Confession time—I am a Downton Abbey addict. And in fact, I made a trip to Highclere Castle (where Downton is filmed) to walk the rooms and grounds and soak in the atmosphere. I even took it one step further with a trip to Bampton (the setting for the outdoor scenes). This is a quiet little village near Oxford that has built a small tourist industry around Downton. You can imagine my thrill as I got to stand in the church where Lady Mary got married twice. (Please don’t judge me.)
The release of the Downton movie brings the Crawley family up to 1927, almost ten years since the end of WWI, which officially ended on November 11, 1918. This period between the wars was a dramatic time of trying to recover from painful losses and find a path to a future, which unfortunately planted the seeds for the next great war. Many mystery series take place during this time and then continue into the WWII years. It seems appropriate to focus on them in preparation for Remembrance Day/Veteran’s Day on November 11.
Rhys Bowen’s The Royal Spyness Series takes place in the 1930s and features Lady Victoria Georgiana Charlotte Eugenie (known simply as Georgiana), thirty-fourth in line for the British throne. The first 11 books in the series were narrated by the late Golden Voice Katherine Kellgren. The most recent additions are narrated by Jasmine Blackborow.
LOVE AND DEATH AMONG THE CHEETAHS (Book #13) takes us to Kenya in the mid-1930s. Author Bowen paints a realistic picture of how the British settlers treated the local populations. It is eye-opening, or should I say ear-opening, to hear both the racist and the pro-Nazi sentiments spoken with such highbrow British accents. More amusing is the portrayal of the Duke of Windsor and his American mistress—and hearing what others were supposedly thinking at the time about this pairing, which shook the British Empire and had worldwide consequences.
Jacqueline Winspear’s Maisie Dobbs series starts in 1913. The series, which continues to WWII, provides us with a view into Maisie’s maturation as well as insights into WWI, the Great Depression, the Spanish Civil War, and WWII. The most recent addition to the series, THE AMERICAN AGENT, takes place in London in 1940. Narrator Orlagh Cassidy returns to voice Maisie, her regular crew of family and friends, and new characters. Cassidy certainly gets to put her performance of many different dialects into practice in the Maisie Dobbs’ series.
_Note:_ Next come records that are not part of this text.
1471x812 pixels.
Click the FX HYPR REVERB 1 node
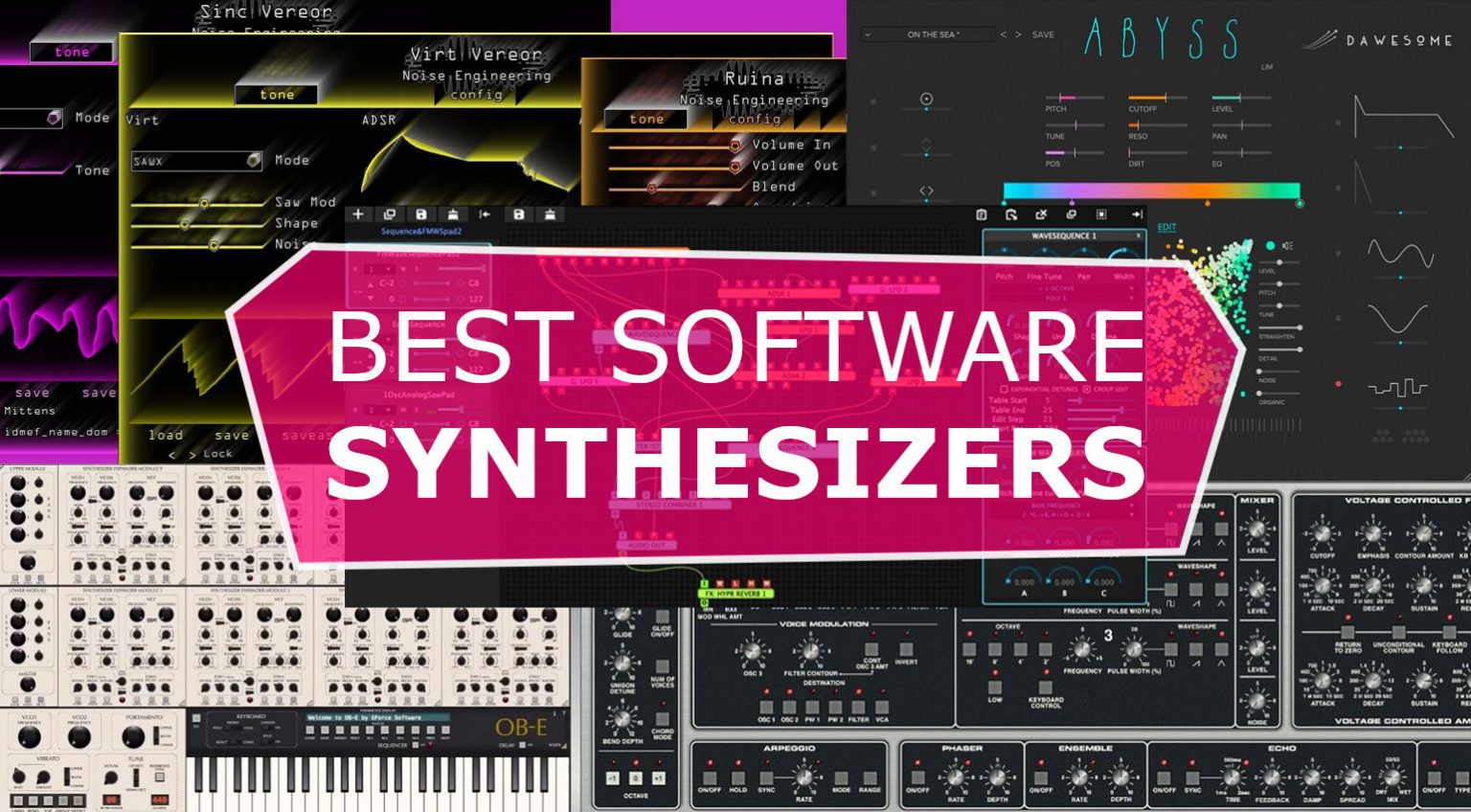click(x=736, y=594)
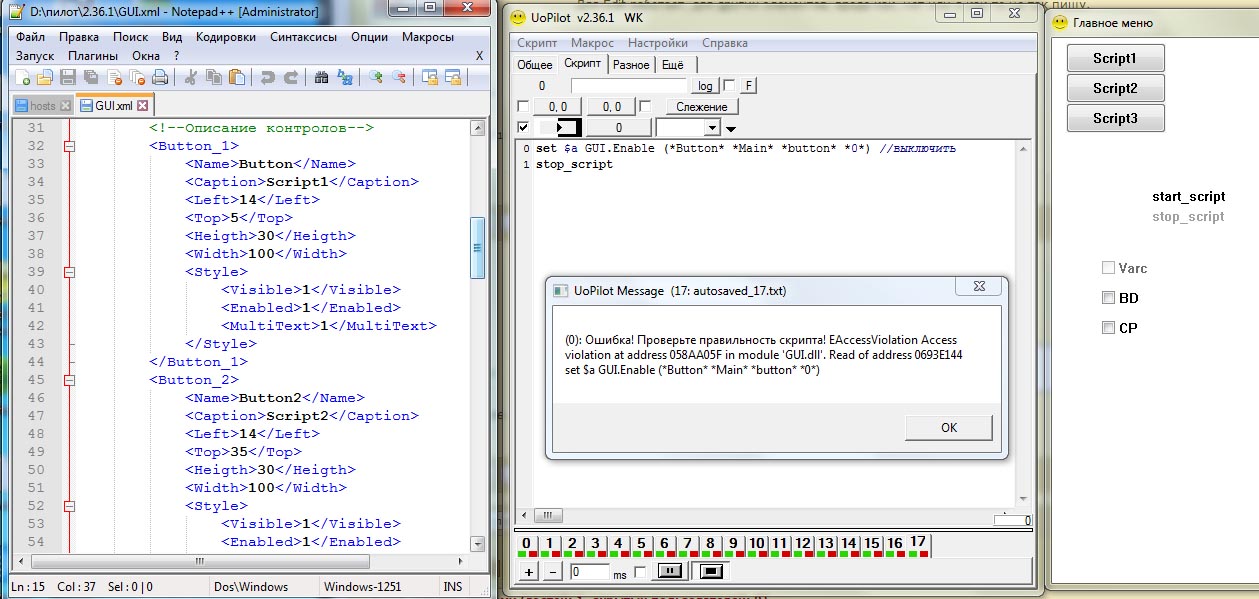This screenshot has width=1259, height=599.
Task: Collapse the Button_1 XML node
Action: pyautogui.click(x=69, y=146)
This historic period has also been illuminated by the prolific mother/son author duo, Charles Todd. In the latest in the Ian Rutledge series, THE BLACK ASCOT, which takes place in 1921, narrator Simon Prebble once again performs Inspector Rutledge as he delves into a notorious case from 1910. Charles Todd fans might be interested to know that the audiobook of the latest addition to the nurse Bess Crawford series, A CRUEL DECEPTION, was released in late October.
Audiobooks have the power to draw listeners into the atmosphere of the place and time, and to heighten the state of fear and hope the characters experience. It makes the experience of war and its aftermath that much more real. All good to consider as we commemorate November 11.